_Task to carry out_. Convert all of the material below into a JSON list of strings, with one string for each line and blank lines omitted.

_Supplied records_.
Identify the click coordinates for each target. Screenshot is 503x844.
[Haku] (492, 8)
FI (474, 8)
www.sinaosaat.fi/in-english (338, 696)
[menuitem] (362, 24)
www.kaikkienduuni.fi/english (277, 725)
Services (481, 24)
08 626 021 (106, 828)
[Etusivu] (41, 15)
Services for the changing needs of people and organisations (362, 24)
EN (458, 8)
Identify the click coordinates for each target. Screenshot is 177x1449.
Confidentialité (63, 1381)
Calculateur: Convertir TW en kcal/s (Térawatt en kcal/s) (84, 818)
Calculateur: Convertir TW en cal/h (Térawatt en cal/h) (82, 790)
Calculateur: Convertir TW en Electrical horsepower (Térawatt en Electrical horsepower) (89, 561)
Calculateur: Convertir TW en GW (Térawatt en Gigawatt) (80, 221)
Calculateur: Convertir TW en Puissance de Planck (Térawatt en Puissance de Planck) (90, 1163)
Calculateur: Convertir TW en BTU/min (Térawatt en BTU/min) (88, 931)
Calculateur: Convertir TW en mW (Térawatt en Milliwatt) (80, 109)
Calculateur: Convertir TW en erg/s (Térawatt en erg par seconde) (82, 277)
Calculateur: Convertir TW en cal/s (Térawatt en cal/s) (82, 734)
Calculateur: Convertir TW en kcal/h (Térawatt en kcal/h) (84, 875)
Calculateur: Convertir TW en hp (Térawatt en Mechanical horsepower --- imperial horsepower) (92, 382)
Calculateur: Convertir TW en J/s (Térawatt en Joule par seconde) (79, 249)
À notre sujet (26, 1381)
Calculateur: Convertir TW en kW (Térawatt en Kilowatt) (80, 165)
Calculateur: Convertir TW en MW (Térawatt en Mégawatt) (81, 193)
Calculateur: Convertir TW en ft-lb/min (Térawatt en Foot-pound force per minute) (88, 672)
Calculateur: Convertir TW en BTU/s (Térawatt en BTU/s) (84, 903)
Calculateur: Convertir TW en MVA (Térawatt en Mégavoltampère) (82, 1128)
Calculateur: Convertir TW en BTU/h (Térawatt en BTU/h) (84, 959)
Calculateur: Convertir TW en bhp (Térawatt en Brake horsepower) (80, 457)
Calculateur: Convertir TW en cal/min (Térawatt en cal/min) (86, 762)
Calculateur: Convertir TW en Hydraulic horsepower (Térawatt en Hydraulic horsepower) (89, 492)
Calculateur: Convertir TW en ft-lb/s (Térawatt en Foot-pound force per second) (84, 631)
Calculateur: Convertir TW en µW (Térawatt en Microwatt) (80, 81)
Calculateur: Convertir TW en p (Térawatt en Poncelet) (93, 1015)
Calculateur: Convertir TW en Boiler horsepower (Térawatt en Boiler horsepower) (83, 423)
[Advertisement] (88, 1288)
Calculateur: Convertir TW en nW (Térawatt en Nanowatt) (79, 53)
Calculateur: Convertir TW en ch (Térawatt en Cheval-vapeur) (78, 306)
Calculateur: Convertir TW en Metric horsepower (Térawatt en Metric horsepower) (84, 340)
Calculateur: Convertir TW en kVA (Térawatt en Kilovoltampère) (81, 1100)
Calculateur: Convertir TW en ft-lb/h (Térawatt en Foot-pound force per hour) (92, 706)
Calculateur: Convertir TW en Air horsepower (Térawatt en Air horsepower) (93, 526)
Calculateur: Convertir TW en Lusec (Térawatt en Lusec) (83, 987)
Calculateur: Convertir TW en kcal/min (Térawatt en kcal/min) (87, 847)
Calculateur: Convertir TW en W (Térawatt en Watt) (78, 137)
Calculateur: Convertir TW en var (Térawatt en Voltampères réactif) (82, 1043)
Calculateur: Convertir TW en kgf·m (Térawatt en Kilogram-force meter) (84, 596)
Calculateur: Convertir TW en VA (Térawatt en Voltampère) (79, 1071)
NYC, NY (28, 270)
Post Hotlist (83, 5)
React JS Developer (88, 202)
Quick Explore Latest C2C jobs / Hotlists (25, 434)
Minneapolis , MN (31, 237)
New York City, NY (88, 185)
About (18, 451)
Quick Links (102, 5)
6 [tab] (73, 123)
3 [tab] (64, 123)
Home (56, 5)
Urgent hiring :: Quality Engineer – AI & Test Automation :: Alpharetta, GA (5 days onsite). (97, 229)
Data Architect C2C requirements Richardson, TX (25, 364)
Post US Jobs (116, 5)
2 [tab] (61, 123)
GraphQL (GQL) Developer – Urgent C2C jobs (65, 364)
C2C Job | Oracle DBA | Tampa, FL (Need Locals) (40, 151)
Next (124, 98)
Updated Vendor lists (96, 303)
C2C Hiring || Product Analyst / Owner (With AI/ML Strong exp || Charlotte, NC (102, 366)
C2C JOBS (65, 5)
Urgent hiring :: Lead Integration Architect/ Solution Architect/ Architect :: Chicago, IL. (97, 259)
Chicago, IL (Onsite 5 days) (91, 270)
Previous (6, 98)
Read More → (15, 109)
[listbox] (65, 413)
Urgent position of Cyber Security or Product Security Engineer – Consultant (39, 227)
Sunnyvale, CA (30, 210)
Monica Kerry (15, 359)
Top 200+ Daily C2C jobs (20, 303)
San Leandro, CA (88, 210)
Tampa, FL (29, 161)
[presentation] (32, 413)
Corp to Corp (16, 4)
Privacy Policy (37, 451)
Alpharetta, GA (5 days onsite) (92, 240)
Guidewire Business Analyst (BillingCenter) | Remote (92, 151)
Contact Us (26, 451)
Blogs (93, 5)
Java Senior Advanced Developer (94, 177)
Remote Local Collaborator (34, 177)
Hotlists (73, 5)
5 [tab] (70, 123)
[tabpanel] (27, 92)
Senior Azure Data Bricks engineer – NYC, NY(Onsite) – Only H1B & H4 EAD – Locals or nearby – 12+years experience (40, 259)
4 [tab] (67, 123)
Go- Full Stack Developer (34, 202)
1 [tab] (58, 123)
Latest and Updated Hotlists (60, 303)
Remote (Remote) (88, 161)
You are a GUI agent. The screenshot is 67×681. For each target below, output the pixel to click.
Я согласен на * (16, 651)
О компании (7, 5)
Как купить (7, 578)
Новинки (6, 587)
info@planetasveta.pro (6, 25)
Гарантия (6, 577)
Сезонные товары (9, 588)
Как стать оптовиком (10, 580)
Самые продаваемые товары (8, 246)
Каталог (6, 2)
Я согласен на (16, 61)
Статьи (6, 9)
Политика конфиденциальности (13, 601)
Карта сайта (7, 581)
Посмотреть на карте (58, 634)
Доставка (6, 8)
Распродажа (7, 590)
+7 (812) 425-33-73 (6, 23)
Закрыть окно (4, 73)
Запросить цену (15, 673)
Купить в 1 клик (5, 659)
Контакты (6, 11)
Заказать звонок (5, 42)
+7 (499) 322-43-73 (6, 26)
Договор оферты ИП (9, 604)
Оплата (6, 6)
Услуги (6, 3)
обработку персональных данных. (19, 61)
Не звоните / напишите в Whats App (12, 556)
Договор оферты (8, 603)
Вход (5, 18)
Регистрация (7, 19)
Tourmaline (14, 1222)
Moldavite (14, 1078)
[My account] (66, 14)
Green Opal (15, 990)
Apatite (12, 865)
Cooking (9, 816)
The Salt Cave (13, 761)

_Response_.
[
  "Identify the click coordinates for each target. Screenshot is 503x844.",
  "[Haku] (492, 8)",
  "FI (474, 8)",
  "www.sinaosaat.fi/in-english (338, 696)",
  "[menuitem] (362, 24)",
  "www.kaikkienduuni.fi/english (277, 725)",
  "Services (481, 24)",
  "08 626 021 (106, 828)",
  "[Etusivu] (41, 15)",
  "Services for the changing needs of people and organisations (362, 24)",
  "EN (458, 8)",
  "Identify the click coordinates for each target. Screenshot is 177x1449.",
  "Confidentialité (63, 1381)",
  "Calculateur: Convertir TW en kcal/s (Térawatt en kcal/s) (84, 818)",
  "Calculateur: Convertir TW en cal/h (Térawatt en cal/h) (82, 790)",
  "Calculateur: Convertir TW en Electrical horsepower (Térawatt en Electrical horsepower) (89, 561)",
  "Calculateur: Convertir TW en GW (Térawatt en Gigawatt) (80, 221)",
  "Calculateur: Convertir TW en Puissance de Planck (Térawatt en Puissance de Planck) (90, 1163)",
  "Calculateur: Convertir TW en BTU/min (Térawatt en BTU/min) (88, 931)",
  "Calculateur: Convertir TW en mW (Térawatt en Milliwatt) (80, 109)",
  "Calculateur: Convertir TW en erg/s (Térawatt en erg par seconde) (82, 277)",
  "Calculateur: Convertir TW en cal/s (Térawatt en cal/s) (82, 734)",
  "Calculateur: Convertir TW en kcal/h (Térawatt en kcal/h) (84, 875)",
  "Calculateur: Convertir TW en hp (Térawatt en Mechanical horsepower --- imperial horsepower) (92, 382)",
  "Calculateur: Convertir TW en J/s (Térawatt en Joule par seconde) (79, 249)",
  "À notre sujet (26, 1381)",
  "Calculateur: Convertir TW en kW (Térawatt en Kilowatt) (80, 165)",
  "Calculateur: Convertir TW en MW (Térawatt en Mégawatt) (81, 193)",
  "Calculateur: Convertir TW en ft-lb/min (Térawatt en Foot-pound force per minute) (88, 672)",
  "Calculateur: Convertir TW en BTU/s (Térawatt en BTU/s) (84, 903)",
  "Calculateur: Convertir TW en MVA (Térawatt en Mégavoltampère) (82, 1128)",
  "Calculateur: Convertir TW en BTU/h (Térawatt en BTU/h) (84, 959)",
  "Calculateur: Convertir TW en bhp (Térawatt en Brake horsepower) (80, 457)",
  "Calculateur: Convertir TW en cal/min (Térawatt en cal/min) (86, 762)",
  "Calculateur: Convertir TW en Hydraulic horsepower (Térawatt en Hydraulic horsepower) (89, 492)",
  "Calculateur: Convertir TW en ft-lb/s (Térawatt en Foot-pound force per second) (84, 631)",
  "Calculateur: Convertir TW en µW (Térawatt en Microwatt) (80, 81)",
  "Calculateur: Convertir TW en p (Térawatt en Poncelet) (93, 1015)",
  "Calculateur: Convertir TW en Boiler horsepower (Térawatt en Boiler horsepower) (83, 423)",
  "[Advertisement] (88, 1288)",
  "Calculateur: Convertir TW en nW (Térawatt en Nanowatt) (79, 53)",
  "Calculateur: Convertir TW en ch (Térawatt en Cheval-vapeur) (78, 306)",
  "Calculateur: Convertir TW en Metric horsepower (Térawatt en Metric horsepower) (84, 340)",
  "Calculateur: Convertir TW en kVA (Térawatt en Kilovoltampère) (81, 1100)",
  "Calculateur: Convertir TW en ft-lb/h (Térawatt en Foot-pound force per hour) (92, 706)",
  "Calculateur: Convertir TW en Air horsepower (Térawatt en Air horsepower) (93, 526)",
  "Calculateur: Convertir TW en Lusec (Térawatt en Lusec) (83, 987)",
  "Calculateur: Convertir TW en kcal/min (Térawatt en kcal/min) (87, 847)",
  "Calculateur: Convertir TW en W (Térawatt en Watt) (78, 137)",
  "Calculateur: Convertir TW en var (Térawatt en Voltampères réactif) (82, 1043)",
  "Calculateur: Convertir TW en kgf·m (Térawatt en Kilogram-force meter) (84, 596)",
  "Calculateur: Convertir TW en VA (Térawatt en Voltampère) (79, 1071)",
  "NYC, NY (28, 270)",
  "Post Hotlist (83, 5)",
  "React JS Developer (88, 202)",
  "Quick Explore Latest C2C jobs / Hotlists (25, 434)",
  "Minneapolis , MN (31, 237)",
  "New York City, NY (88, 185)",
  "About (18, 451)",
  "Quick Links (102, 5)",
  "6 [tab] (73, 123)",
  "3 [tab] (64, 123)",
  "Home (56, 5)",
  "Urgent hiring :: Quality Engineer – AI & Test Automation :: Alpharetta, GA (5 days onsite). (97, 229)",
  "Data Architect C2C requirements Richardson, TX (25, 364)",
  "Post US Jobs (116, 5)",
  "2 [tab] (61, 123)",
  "GraphQL (GQL) Developer – Urgent C2C jobs (65, 364)",
  "C2C Job | Oracle DBA | Tampa, FL (Need Locals) (40, 151)",
  "Next (124, 98)",
  "Updated Vendor lists (96, 303)",
  "C2C Hiring || Product Analyst / Owner (With AI/ML Strong exp || Charlotte, NC (102, 366)",
  "C2C JOBS (65, 5)",
  "Urgent hiring :: Lead Integration Architect/ Solution Architect/ Architect :: Chicago, IL. (97, 259)",
  "Chicago, IL (Onsite 5 days) (91, 270)",
  "Previous (6, 98)",
  "Read More → (15, 109)",
  "[listbox] (65, 413)",
  "Urgent position of Cyber Security or Product Security Engineer – Consultant (39, 227)",
  "Sunnyvale, CA (30, 210)",
  "Monica Kerry (15, 359)",
  "Top 200+ Daily C2C jobs (20, 303)",
  "San Leandro, CA (88, 210)",
  "Tampa, FL (29, 161)",
  "[presentation] (32, 413)",
  "Corp to Corp (16, 4)",
  "Privacy Policy (37, 451)",
  "Alpharetta, GA (5 days onsite) (92, 240)",
  "Guidewire Business Analyst (BillingCenter) | Remote (92, 151)",
  "Contact Us (26, 451)",
  "Blogs (93, 5)",
  "Java Senior Advanced Developer (94, 177)",
  "Remote Local Collaborator (34, 177)",
  "Hotlists (73, 5)",
  "5 [tab] (70, 123)",
  "[tabpanel] (27, 92)",
  "Senior Azure Data Bricks engineer – NYC, NY(Onsite) – Only H1B & H4 EAD – Locals or nearby – 12+years experience (40, 259)",
  "4 [tab] (67, 123)",
  "Go- Full Stack Developer (34, 202)",
  "1 [tab] (58, 123)",
  "Latest and Updated Hotlists (60, 303)",
  "Remote (Remote) (88, 161)",
  "You are a GUI agent. The screenshot is 67×681. For each target below, output the pixel to click.",
  "Я согласен на * (16, 651)",
  "О компании (7, 5)",
  "Как купить (7, 578)",
  "Новинки (6, 587)",
  "info@planetasveta.pro (6, 25)",
  "Гарантия (6, 577)",
  "Сезонные товары (9, 588)",
  "Как стать оптовиком (10, 580)",
  "Самые продаваемые товары (8, 246)",
  "Каталог (6, 2)",
  "Я согласен на (16, 61)",
  "Статьи (6, 9)",
  "Политика конфиденциальности (13, 601)",
  "Карта сайта (7, 581)",
  "Посмотреть на карте (58, 634)",
  "Доставка (6, 8)",
  "Распродажа (7, 590)",
  "+7 (812) 425-33-73 (6, 23)",
  "Закрыть окно (4, 73)",
  "Запросить цену (15, 673)",
  "Купить в 1 клик (5, 659)",
  "Контакты (6, 11)",
  "Заказать звонок (5, 42)",
  "+7 (499) 322-43-73 (6, 26)",
  "Договор оферты ИП (9, 604)",
  "Оплата (6, 6)",
  "Услуги (6, 3)",
  "обработку персональных данных. (19, 61)",
  "Не звоните / напишите в Whats App (12, 556)",
  "Договор оферты (8, 603)",
  "Вход (5, 18)",
  "Регистрация (7, 19)",
  "Tourmaline (14, 1222)",
  "Moldavite (14, 1078)",
  "[My account] (66, 14)",
  "Green Opal (15, 990)",
  "Apatite (12, 865)",
  "Cooking (9, 816)",
  "The Salt Cave (13, 761)"
]